Coarctation of the Aorta
Medicine Central™ is a quick-consult mobile and web resource that includes diagnosis, treatment, medications, and follow-up information on over 700 diseases and disorders, providing fast answers—anytime, anywhere. Explore these free sample topics:
-- The first section of this topic is shown below --
- Coarctation of the aorta (CoA) is a narrowing of the descending aorta typically at the aortic isthmus, the region where the ductus arteriosus inserts just distal to the left subclavian artery.
- The lesion is congenital in etiology. Rare cases of acquired coarctation have been reported.
- Types include discrete juxtaductal (pre- and postductal), aortic arch hypoplasia, and complex with other cardiac lesions.
- CoA causes outflow obstruction and hypertension (HTN) proximal to the site of coarctation with resultant left ventricular pressure overload, myocardial hypertrophy, and possible congestive heart failure.
- Diagnosis may be missed or delayed due to the indolent nature of symptoms.
- Clinical presentation varies from heart failure and shock in infants to asymptomatic HTN in older children and adults.
- Treatment is usually surgical.
- 75% of patients die by 46 years of age without repair.
- CoA can be easily missed in the newborn period.
- Neonatal coarctations are often missed secondary to a patent ductus arteriosus (PDA) which can obscure the anatomy. Also, the flow across the PDA makes it difficult to obtain an accurate Doppler gradient across the aortic isthmus during echocardiography.
- Pulse oximetry screening for critical congenital heart disease in neonates only detects a minority of coarctations.

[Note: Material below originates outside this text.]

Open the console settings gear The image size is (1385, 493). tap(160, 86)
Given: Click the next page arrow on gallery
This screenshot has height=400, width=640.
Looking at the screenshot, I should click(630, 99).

- Upper extremity HTN and delayed femoral arterial pulses may not be present soon after birth and may be difficult to assess in neonates. Also, there is not a characteristic murmur making the diagnosis challenging.
- This condition is a common cause of neonatal shock and death, especially if critical coarctation is present. Therefore, immediate medical and surgical intervention must be provided.
- Uncorrected coarctation or restenosis carries a high risk of aortic rupture or dissection and cerebral hemorrhage.
- Even with correction, there is a higher incidence of miscarriage and preeclampsia during pregnancy.
- More common in fall and winter births
- Predominant age: infants and children
- 4 in 10,000 live births
- Accounts for 5–8% of all congenital heart defects
- Sex predilection: male > female (2 to 5:1)
- Mostly sporadic, with rare familial occurrences
Etiology and Pathophysiology
- Two theories include hemodynamic alterations in intrauterine blood flow causing altered flow through the aortic arch and decreased isthmic flow leading to underdevelopment of the fetal aortic arch versus migration of ductus arteriosus tissue into the lumen of the fetal aorta causing narrowing as the ductal tissue contracts.
- As the PDA closes, the gradient across the coarctation increases leading to an increase in left ventricular pressure load and to the evolution of collateral blood vessels.
- Histologic findings demonstrate medial thickening, cystic medial necrosis, and intimal hyperplasia at the coarctation site.
- No specific inheritance pattern, but there is an increased familial risk for other congenital left heart abnormalities: bicuspid aortic valve, aortic stenosis, and hypopplastic left heart syndrome
- There is a 5–15% incidence with Turner syndrome.
- NOTCH 1 mutations have been identified in patients with left-sided obstructive lesions such as CoA.
- Male gender
- Family history of left ventricular outflow tract obstruction
- Turner syndrome
Commonly Associated Conditions
- Bicuspid aortic valve: 85%
- PDA: 65%
- Ventricular septal defect: 30–35%
- Mitral valve abnormalities (mitral valve stenosis)
- Turner syndrome
- Atrioventricular septal defects
- Transposition of the great vessels or double outlet right ventricle
- Aneurysm of circle of Willis: 3–5%
- Intercostal aneurysms
- Neurofibromatosis I (coarctation of abdominal aorta)
- PHACE syndrome, Williams syndrome: rare conditions
- If routine midtrimester obstetric ultrasound reveals extracardiac anomalies or a cardiac defect, fetal echocardiography is indicated given the increased risk of CHD (1)[B]. It should be performed between 18 to 22 weeks of gestation (1).
- Other indications for fetal echocardiography include conditions with >2% absolute risk for CHD such as maternal diabetes mellitus, conception via assisted reproductive technology, and CHD in a first-degree relative (1).
- Prenatal diagnosis of CoA is challenging because only a small percent of cardiac output flows through defect, and the PDA can make the aortic isthmus appear larger than it truly is.